Dukungan Biaya Pendidikan dan Pencegahan Putus Sekolah
Endro Hermono menyatakan bahwa bantuan ini diharapkan dapat meringankan beban biaya pendidikan bagi siswa dari keluarga kurang mampu. “Bantuan ini diharapkan dapat meringankan beban biaya pendidikan bagi siswa dari keluarga kurang mampu. Kami ingin memastikan bahwa tidak ada anak yang terhambat dalam mendapatkan pendidikan yang layak. Tujuan utama dari program ini adalah untuk mencegah putus sekolah dan meningkatkan akses pendidikan bagi anak-anak kita dari keluarga miskin,” kata Endro dalam keterangan tertulisnya pada Selasa (13/1/2026).

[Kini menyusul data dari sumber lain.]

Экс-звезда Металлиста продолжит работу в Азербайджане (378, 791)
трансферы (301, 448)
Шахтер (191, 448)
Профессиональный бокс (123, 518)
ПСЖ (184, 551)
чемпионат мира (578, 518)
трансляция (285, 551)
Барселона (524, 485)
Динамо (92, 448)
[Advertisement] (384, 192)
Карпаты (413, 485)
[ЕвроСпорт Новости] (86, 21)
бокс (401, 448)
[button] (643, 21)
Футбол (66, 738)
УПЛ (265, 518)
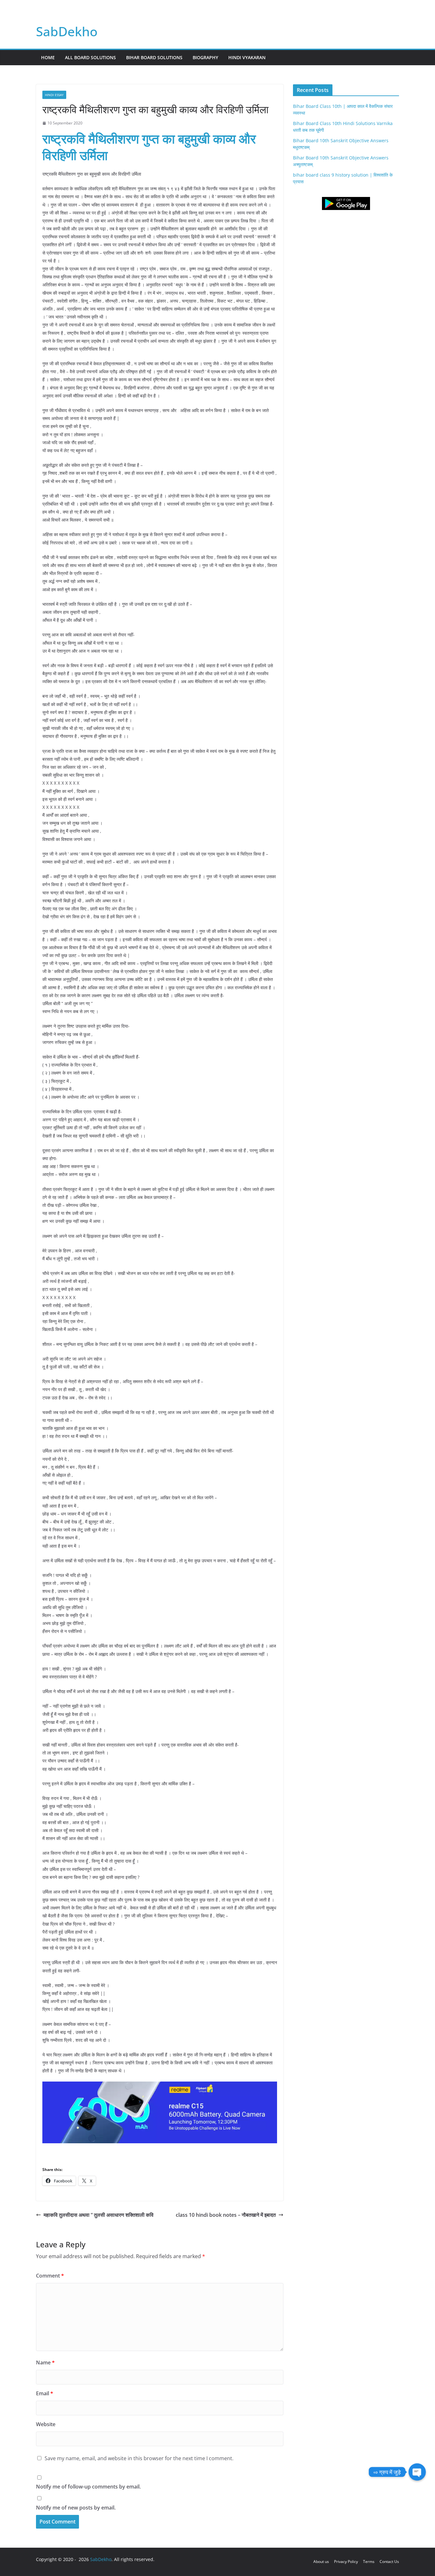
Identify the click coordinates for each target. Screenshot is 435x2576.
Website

Menurut Endro, Program Indonesia Pintar memiliki tujuan utama untuk menghapus hambatan ekonomi, mencegah putus sekolah, serta mendukung pemenuhan biaya pendidikan seperti seragam, alat tulis, dan transportasi. Lebih lanjut, PIP juga berupaya meningkatkan partisipasi pendidikan bagi anak usia 6 hingga 21 tahun dan mendukung pelaksanaan wajib belajar 12 tahun.
“Dengan adanya bantuan ini, kami optimis siswa-siswa akan tetap bersekolah hingga menyelesaikan pendidikan mereka,” tambah Endro.
Komitmen Pendidikan Berkeadilan
Endro menegaskan bahwa PIP merupakan cerminan komitmen pemerintah dalam mewujudkan pendidikan yang berkeadilan dan inklusif. “Kami ingin semua anak, terutama mereka dari keluarga miskin, mendapatkan peluang pendidikan yang sama,” tegasnya.
Sebagai Ketua DPC Partai Gerindra Kota Blitar, Endro berharap penyaluran PIP dapat membangkitkan semangat belajar dan memperkuat motivasi siswa untuk melanjutkan pendidikan ke jenjang yang lebih tinggi. Ia menilai, dukungan pendidikan yang konsisten akan berdampak langsung pada peningkatan kualitas sumber daya manusia di daerah.
Pemerintah berharap melalui program ini, angka putus sekolah dapat ditekan secara signifikan dan mutu pendidikan terus meningkat, khususnya di kalangan siswa madrasah. “Program PIP sebagai bagian dari upaya pemerintah, menjadi salah satu solusi dalam menciptakan pendidikan yang lebih merata dan berkeadilan bagi seluruh anak bangsa,” pungkasnya.